Abstract Background Lymph node metastasis (LNM) is an important factor for thyroid cancer patients’ treatment and prognosis. The aim of this study was to explore the clinical value of ultrasound features and radiomics analysis in predicting LNM in thyroid cancer patients before surgery. Methods The characteristics of ultrasound images of 150 thyroid nodules were retrospectively analysed. All nodules were confirmed as thyroid cancer. Among the assessed patients, only one hundred and twenty-six patients underwent lymph node dissection. All patients underwent an ultrasound examination before surgery. In the radiomic analysis, the area of interest was identified from selected ultrasound images by using ITK-SNAP software. The radiomic features were extracted by using Ultrosomics software. Then, the data were classified into a training set and a validation set.
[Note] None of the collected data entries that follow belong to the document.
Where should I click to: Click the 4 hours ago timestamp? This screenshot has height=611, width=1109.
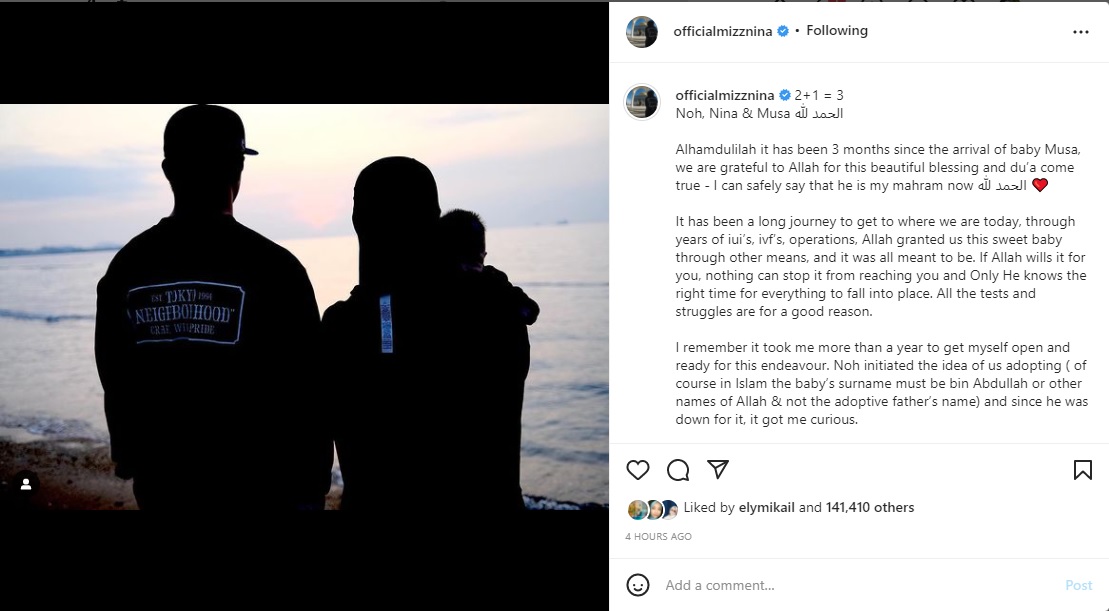(x=658, y=537)
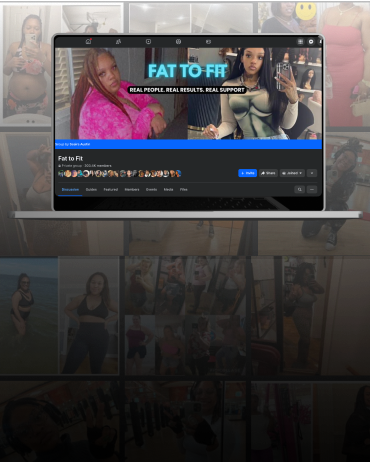Viewport: 370px width, 462px height.
Task: Open the three-dot more options button
Action: [312, 189]
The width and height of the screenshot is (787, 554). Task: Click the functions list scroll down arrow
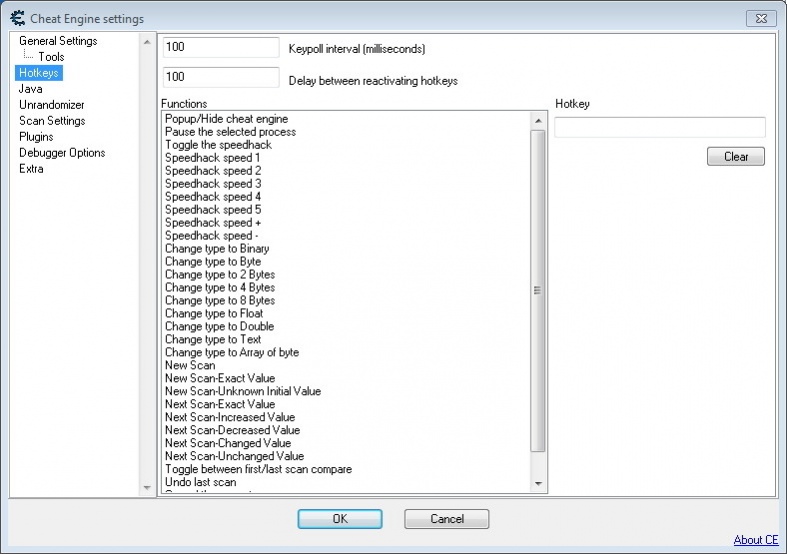click(x=538, y=484)
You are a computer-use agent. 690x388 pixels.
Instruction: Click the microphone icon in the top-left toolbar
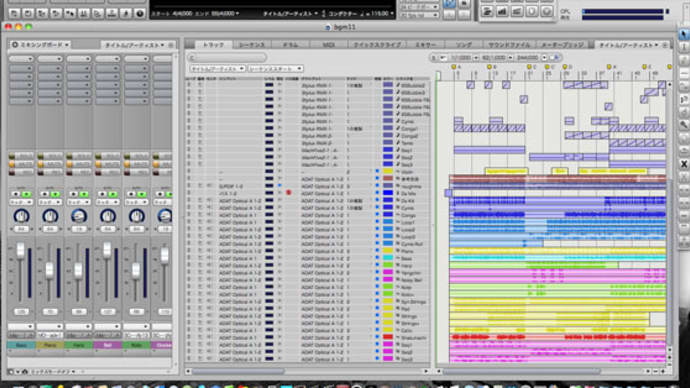pyautogui.click(x=125, y=14)
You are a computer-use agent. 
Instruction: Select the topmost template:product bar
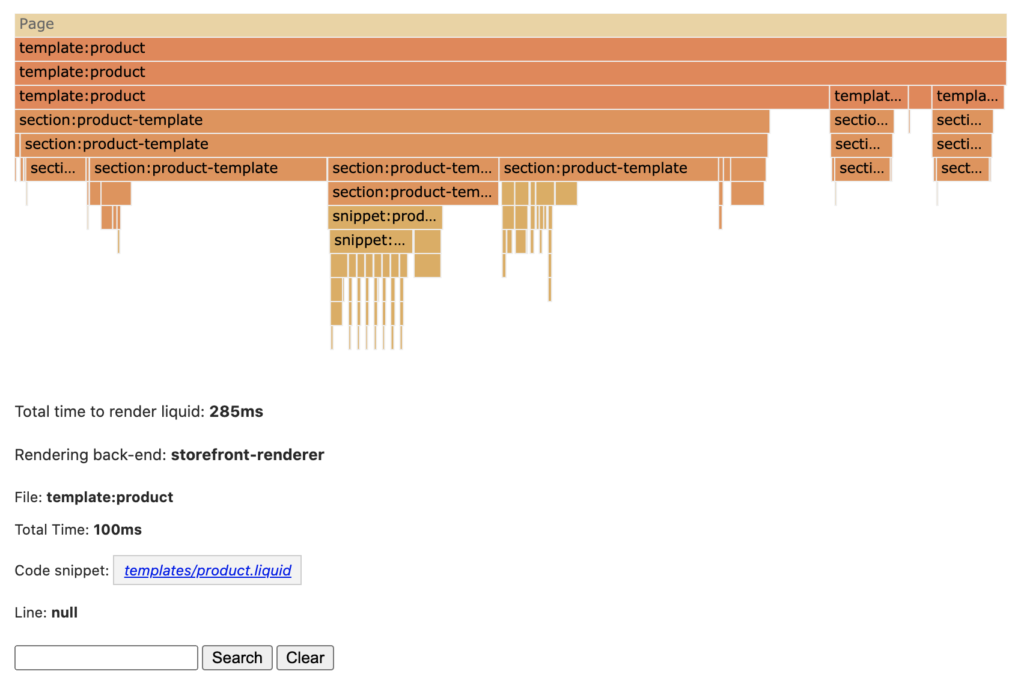tap(510, 48)
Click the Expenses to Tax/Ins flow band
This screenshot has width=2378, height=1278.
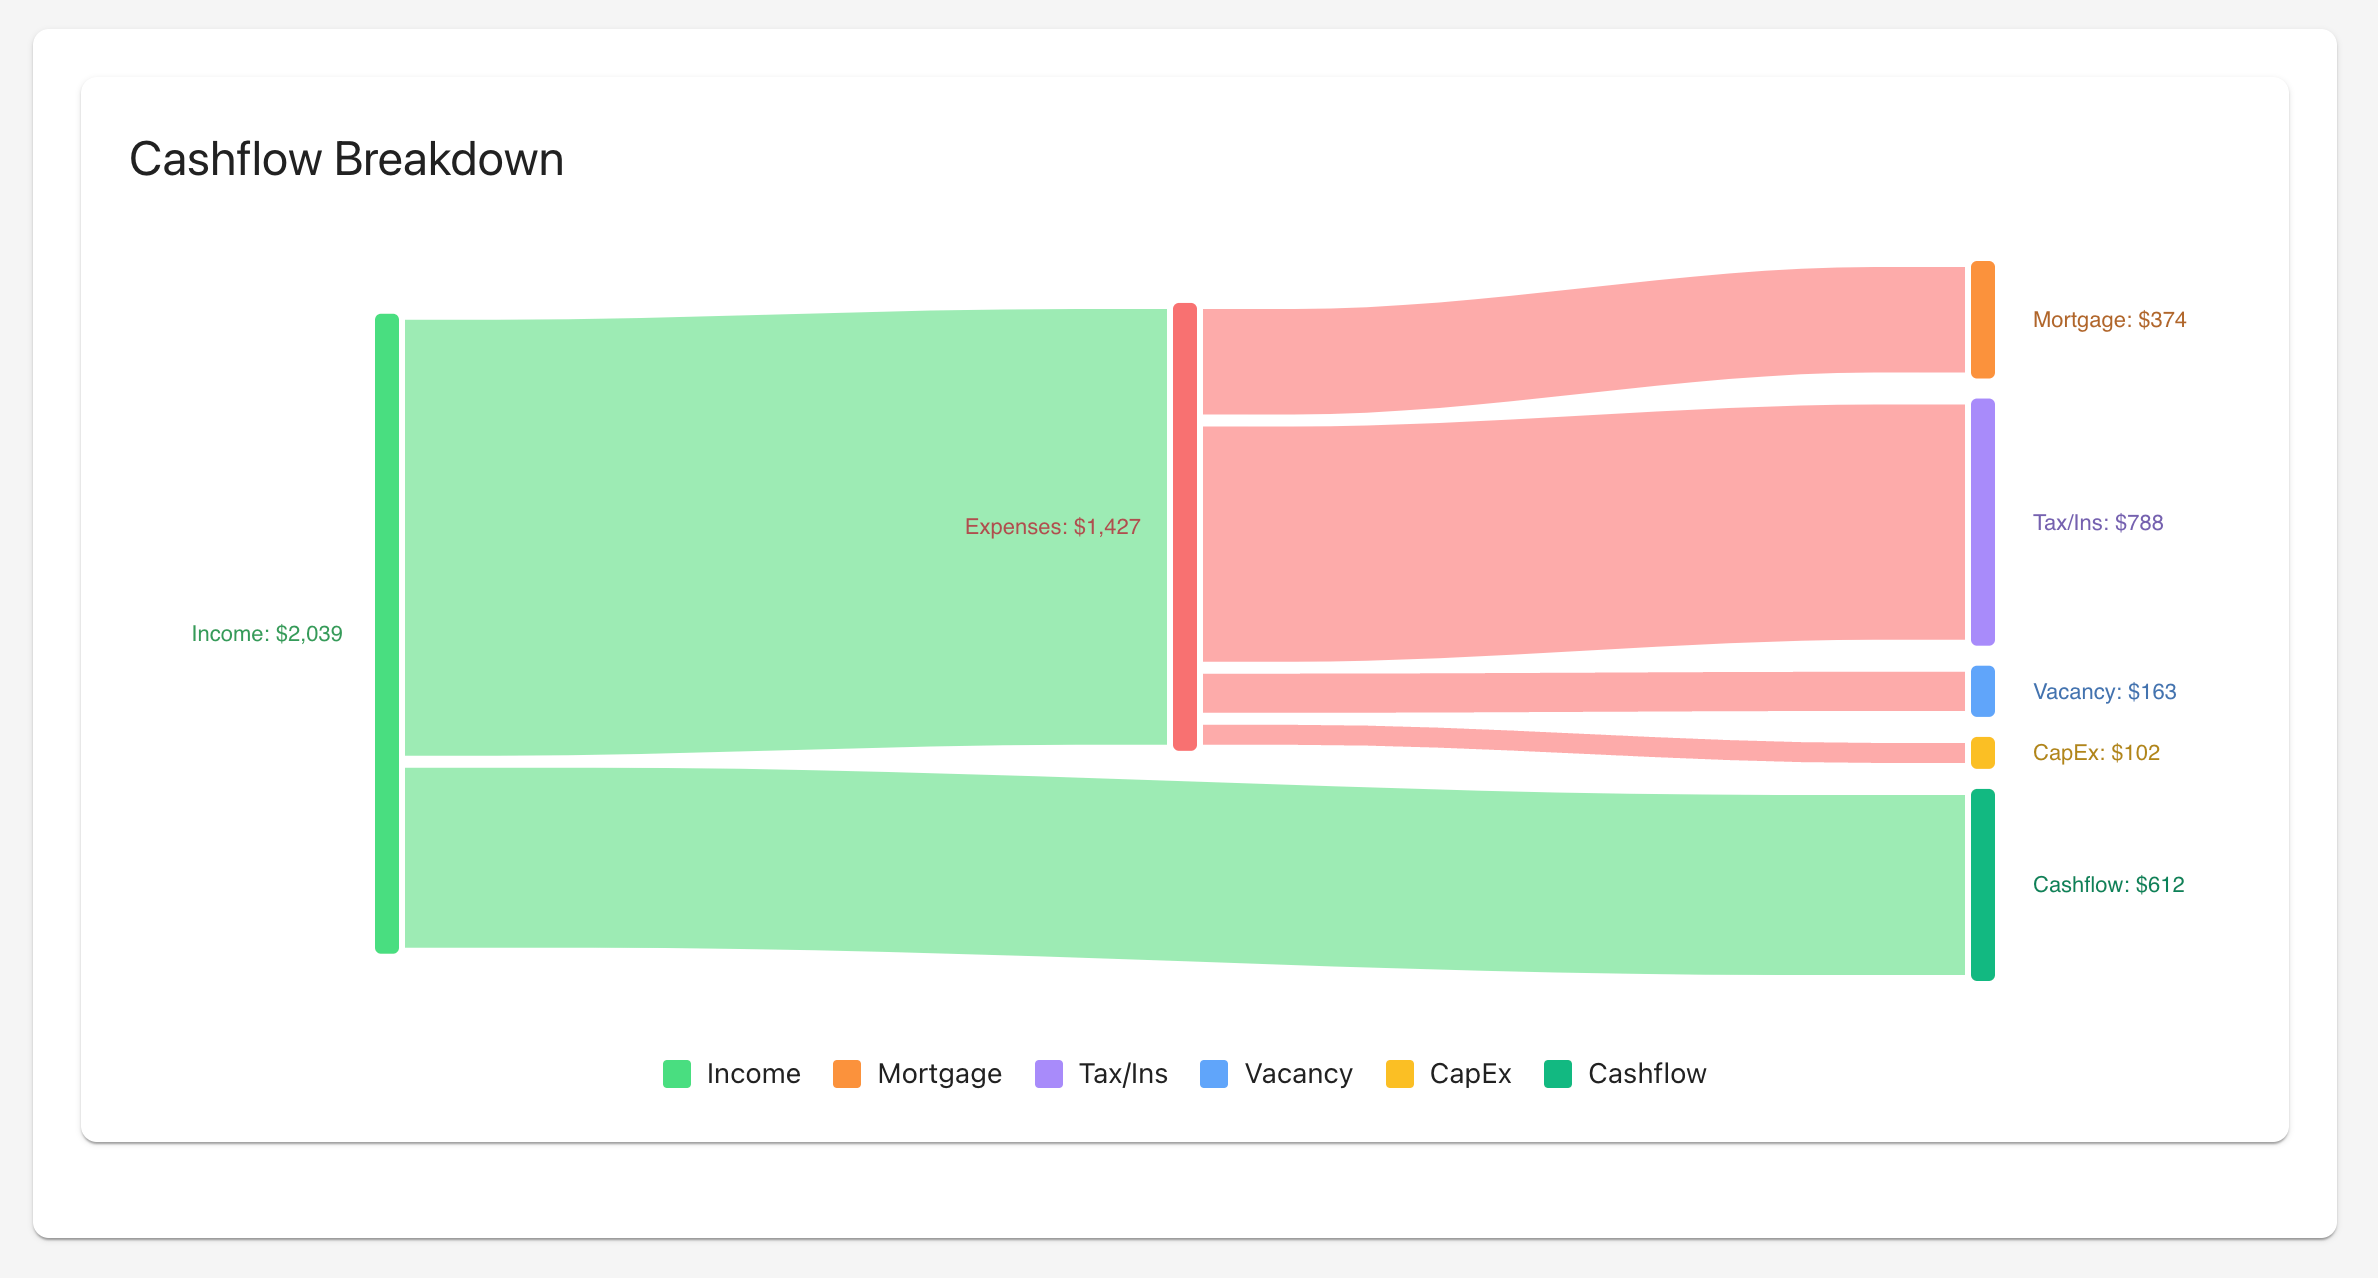[x=1580, y=535]
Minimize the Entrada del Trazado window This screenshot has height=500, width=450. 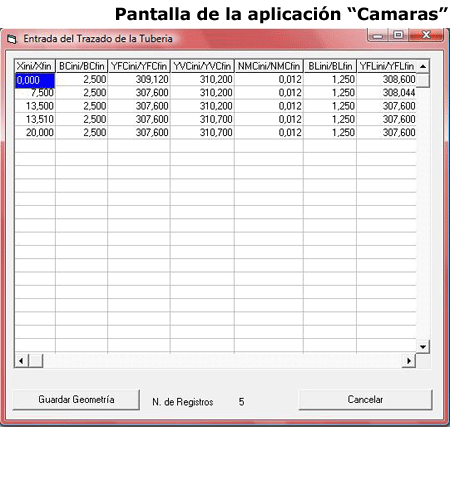click(378, 35)
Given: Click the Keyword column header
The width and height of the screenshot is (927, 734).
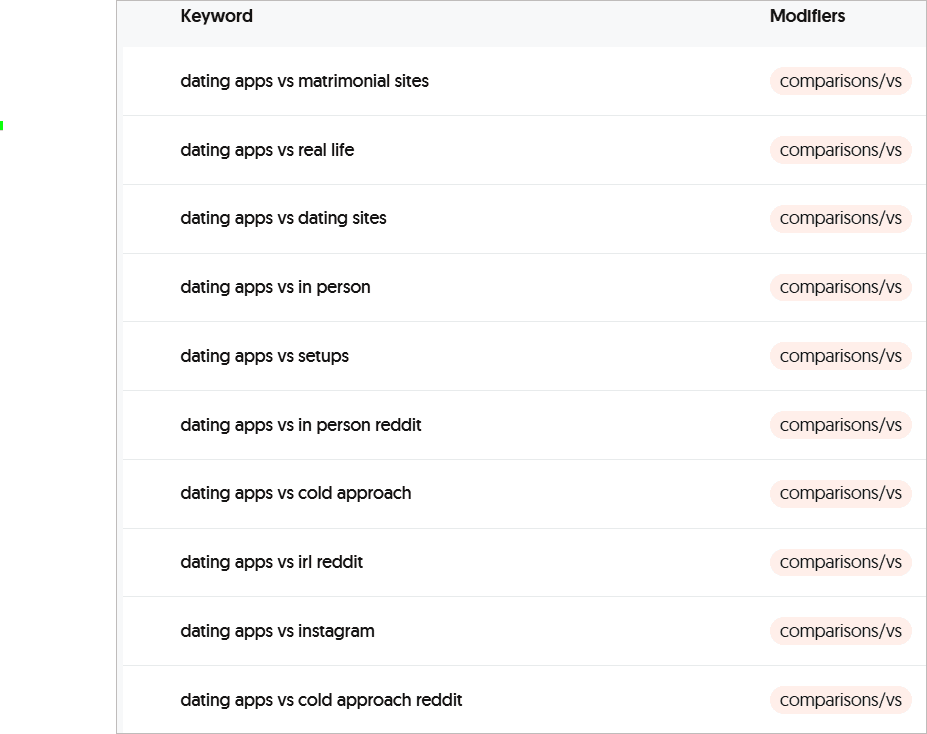Looking at the screenshot, I should click(x=216, y=16).
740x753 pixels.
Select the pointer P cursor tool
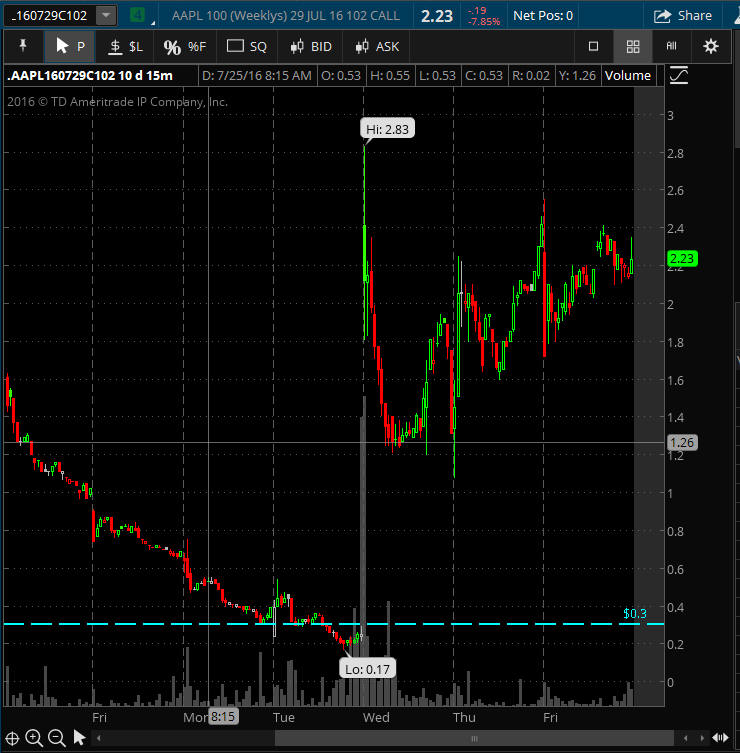[69, 47]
Hypothetical tests and bagging were used to build the model. The diagnostic performance of different ultrasound features was assessed, a radiomic analysis was conducted, and a receiver operating characteristic (ROC) curve analysis was performed to explore the diagnostic accuracy. Results Regarding the prediction of LNM, the ROC curves showed that the area under the curve (AUC) values of an irregular shape and microcalcification were 0.591 (P = 0.059) and 0.629 (P = 0.007), respectively. In the radiomics analysis, in the training set, the AUC value of LNM was 0.759, with a sensitivity of 0.90 and a specificity of 0.860. In the verification set, the AUC was 0.803, with a sensitivity of 0.727 and a specificity of 0.800. Conclusions Microcalcification and an irregular shape are predictors of LNM in thyroid carcinoma patients. In addition, radiomics analysis has promising value in screening meaningful ultrasound features in thyroid cancer patients with LNM. Therefore, the prediction of LNM based on ultrasound features and radiomic features is useful for making appropriate decisions regarding surgery and interventions before thyroid carcinoma surgery.